Мимикрим часто спал в этом месте, прислонившись сутулой спиной к дереву. Иногда терся о него, и этот массаж доставлял ему неслыханное удовольствие.

А еще он разговаривал с осиной. Может быть, это походило больше на ворчание-бормотание себе под нос, но молчаливое дерево слушало его, не перебивало, а только иногда поскрипывало в ответ.

Еды мимикриму требовалось немного, да и его изношенные органы пищеварения почти не работали, поэтому на большее, чем крысы и жабы, он не претендовал. Высосав из жертвы все жидкости, включающие кровь, лимфу, воду, экскременты, он радовался и этому, довольно кряхтел и улепетывал в свое насиженное место.

Своих соплеменников он давно не видел. Может, потому, что у всех были свои охотничьи угодья, а может из-за его слепоты и лени. Редкие гости осинового колка либо проходили небольшой лесной массивчик спешно и краем, либо, заметив его, тоже быстро покидали это место.

Теперь, к концу жизни, мимикрим определил постоянный ареал своего обитания, пометил территорию и чувствовал себя здесь единоличным владыкой.

Недавно пробежавшие мимо люди, вертикальные и один горизонтальный, не успели вызвать в мутанте чувств ненависти и ревности, как раньше, поэтому он только прогундосил что-то нечленораздельное, пошевелил щупальцами и прикрыл морщинистые воспаленные веки.

Но, спустя некоторое время, услышав грохот выстрелов (эти звуки он еще мог воспринимать), старый мимикрим вздрогнул, отделился от черного ствола осины и побрел к опушке.





И тут появился он! Прямо в пяти метрах справа.

Самый опасный и злостный враг всех мутантов Зоны.

Человек!

 

***

 

В реку вошли шумно и открыто.

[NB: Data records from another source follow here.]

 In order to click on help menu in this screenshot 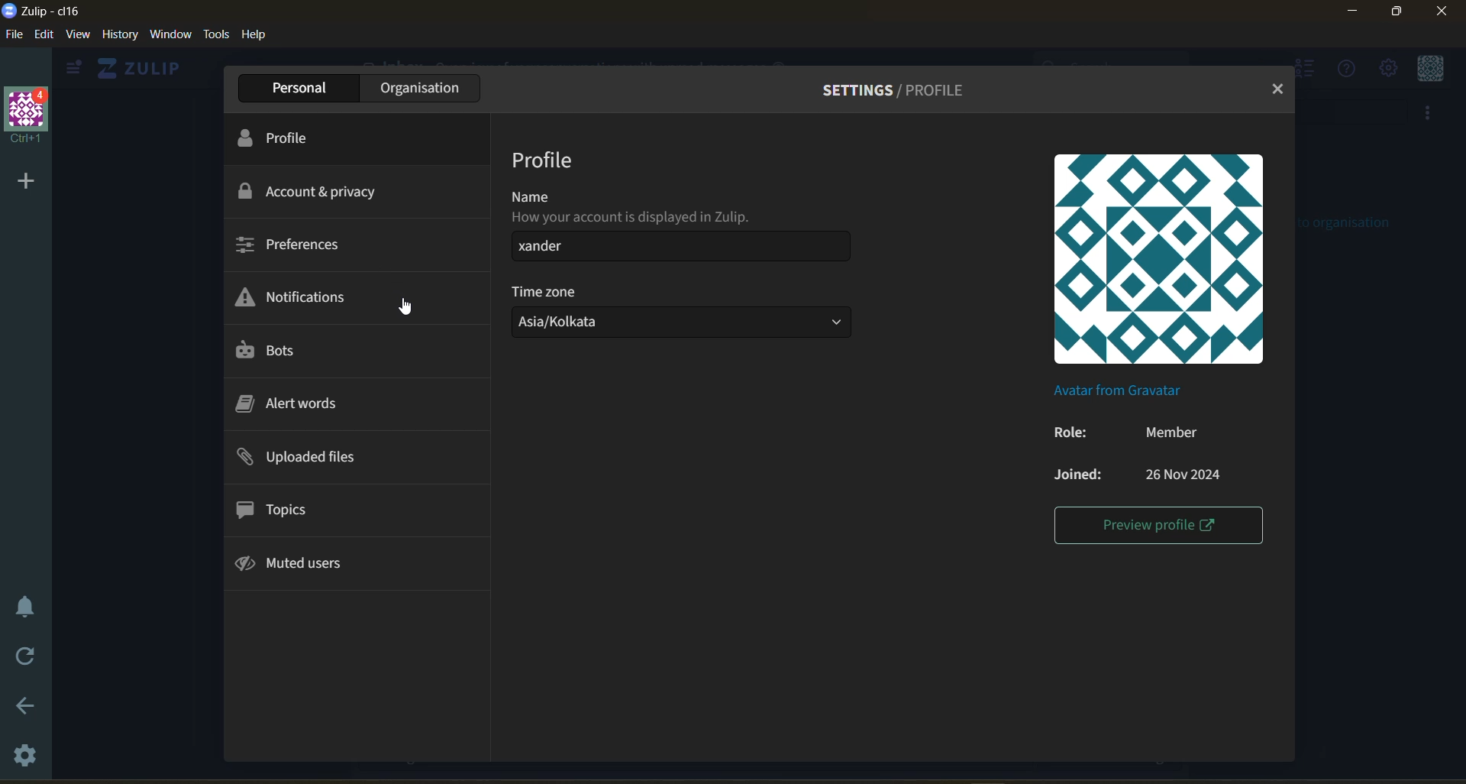, I will do `click(1348, 70)`.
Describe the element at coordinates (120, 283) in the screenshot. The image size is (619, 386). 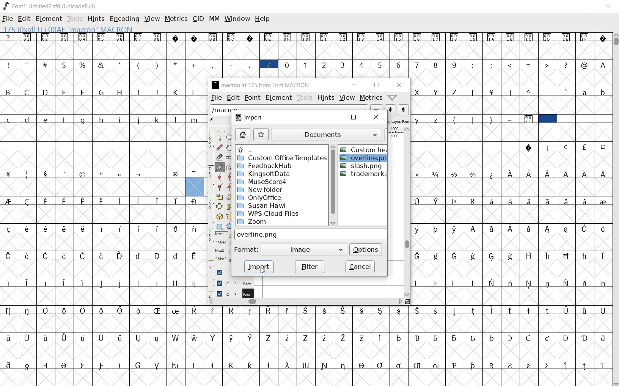
I see `Symbol` at that location.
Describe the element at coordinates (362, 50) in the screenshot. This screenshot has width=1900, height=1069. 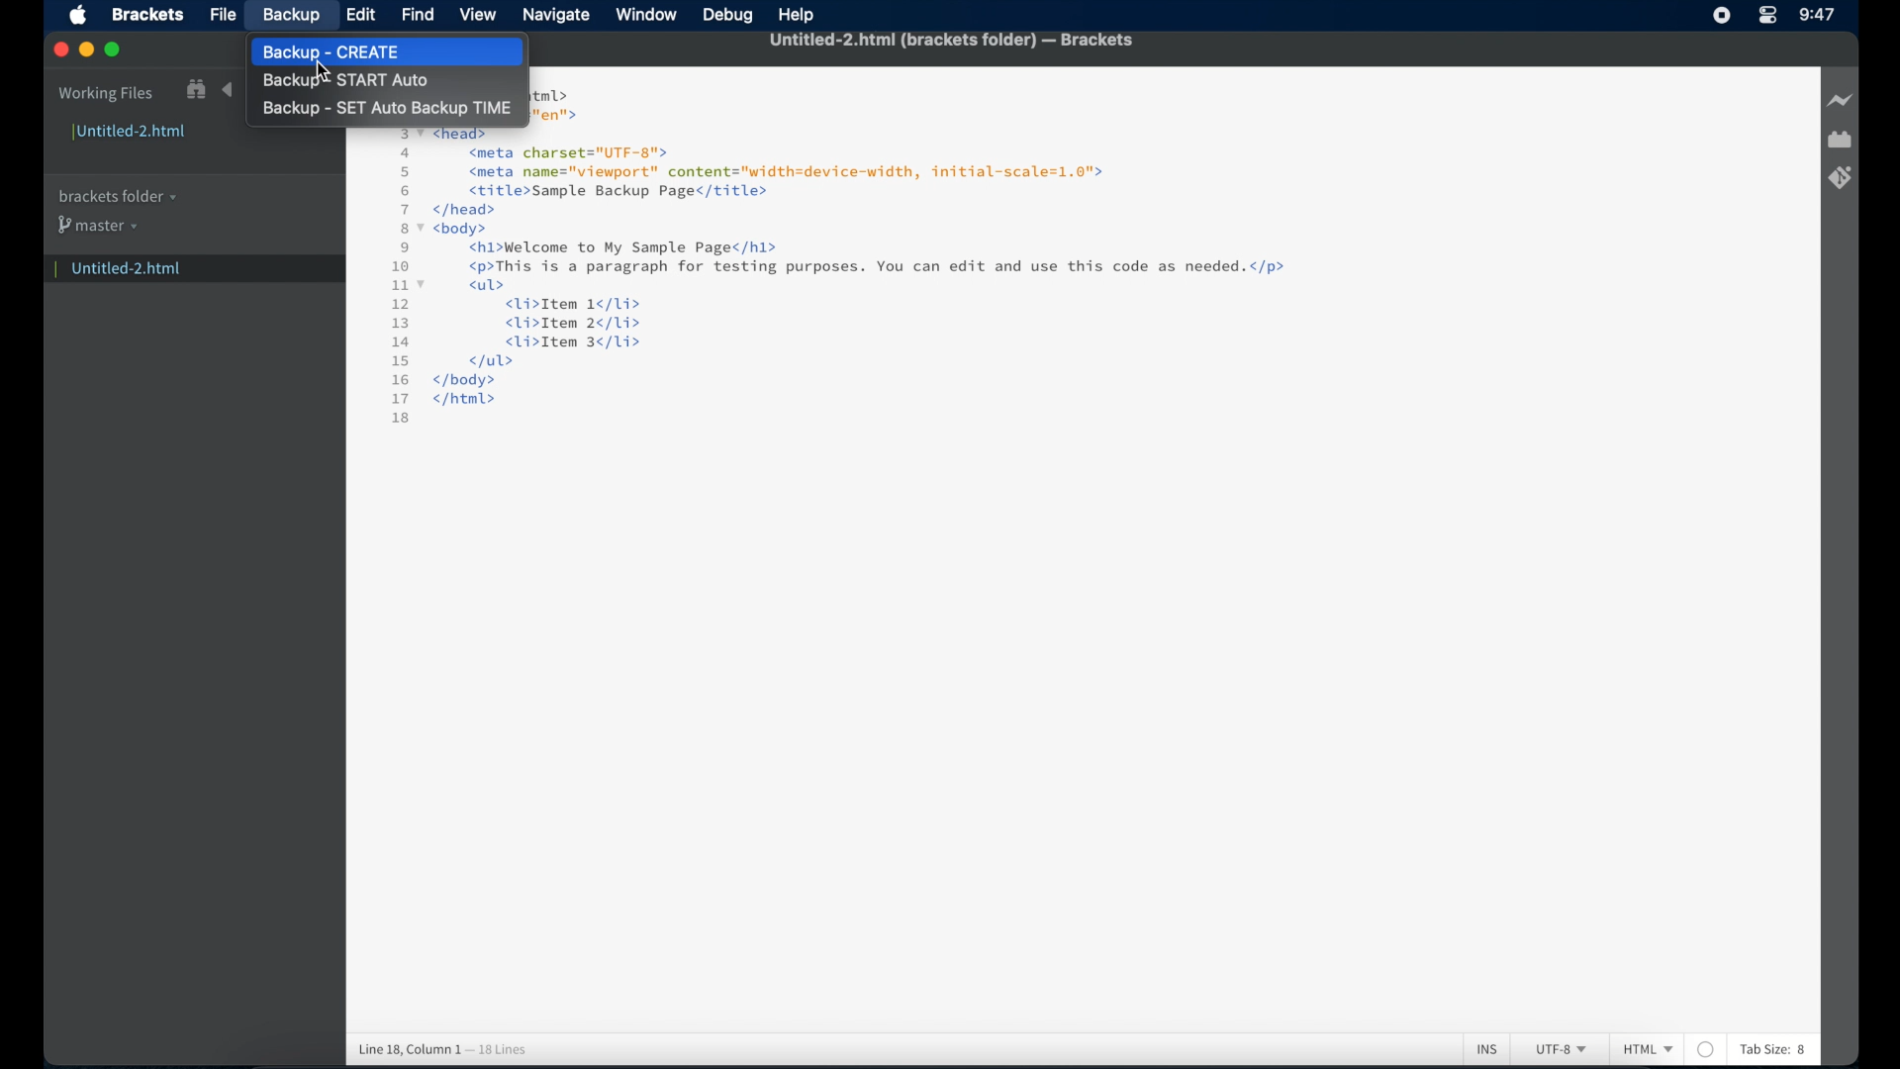
I see `backup-create` at that location.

Эти бестолочи никак не могли сохранять тишину, бряцая оружием, скрипя сапогами, веслом, матерно ругая неудобство, сырость, скорость передвижения. Громко чавкали по болотине, плюхали в воде шестом и веслом, переговаривались.

Овчина гаркал на них, призывая к молчанию и проклиная за неуклюжесть, но тем было наплевать. Да что ж за люди такие!

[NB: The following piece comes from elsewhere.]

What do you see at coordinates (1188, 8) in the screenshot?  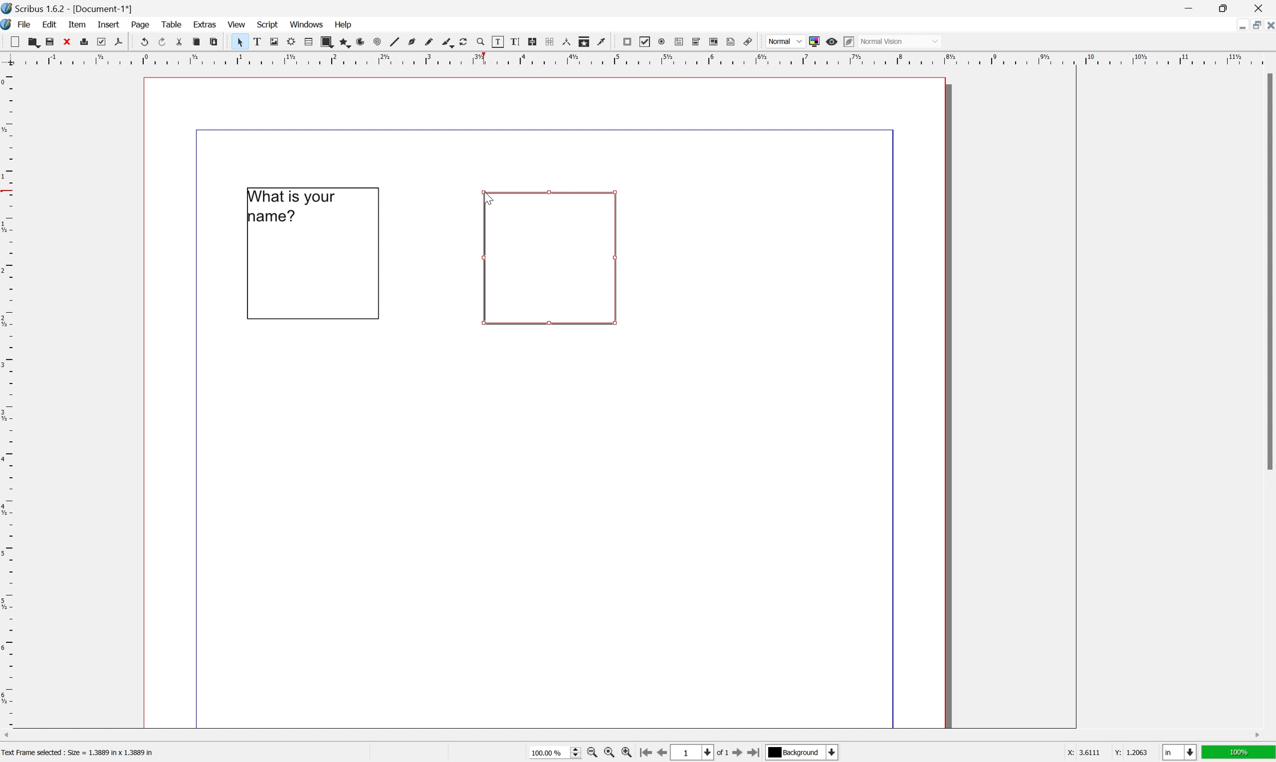 I see `minimize` at bounding box center [1188, 8].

На середине Немана, разлившейся этой весной особенно сильно, в дно лодки что-то тукнуло. «Корень?» — подумал полицейский, но палец положил на скобу «чейзера».

Через несколько секунд Прохиндей, стоя на ногах и в очередной раз опираясь на шест, чтобы оттолкнуться, дернулся и, потеряв опору, упал за борт. Шест, похоже, был сломан кем-то под водой, и бандит, влекомый своим весом, плюхнулся в реку. Та взбурлила, заглушая крик бедняги и мат оставшихся в лодке людей, а из черной глубины вынырнула безобразная морда, очень похожая на жабью, только исполинских размеров. Таких габаритов, что открытой пастью она наполовину охватила Прохиндея и, рыкнув, исчезла под водой.

Овчина успел заметить выпученные глазища величиной с суповые тарелки, голодные и злобные, отпрянул, забыв про оружие, и повалился на дно лодки. Волна от чудовища колыхнула хилую посудину так, что распластаться вдоль борта пришлось и Папуасу, чуть не потерявшему весло.

— Твою-ю мать, — вырвалось у Овчины, — мля-я, греби, урод! Давай, етить твою…

Река на месте пропавшего Прохиндея успокоилась, словно, и не произошло ничего: не было ни волн, ни крови, ни вещей бедолаги. Но тут же вода взбурлила под натиском весла Папуаса и приклада ружья Овчины, гребущего им с остервенением сумасшедшего.

— Б..! Я ж говорил, козлы, вашу мать, чтоб тихо вели… А-а, падлы-ы! — заорал он, орудуя прикладом.

От брызг, вызванных сначала волной, а потом яростной греблей, оба стали мокрыми, а холодный пот добавил одежде сырости. Как назло, лодка плыла медленно и неохотно, как в ужасных снах, когда все страшное происходит быстро, а бегство — лениво и тягуче.

Через две минуты сзади послышался всплеск, сразу превратившийся в бурлящий и нарастающий звук погони по воде.

У Овчины гениталии сжались в точку, и ослабли колени. Все конечности вмиг стали ватными. Неописуемый страх овладел всем сознанием полицейского. Он боялся оглянуться назад, лихорадочно загребая ружьем.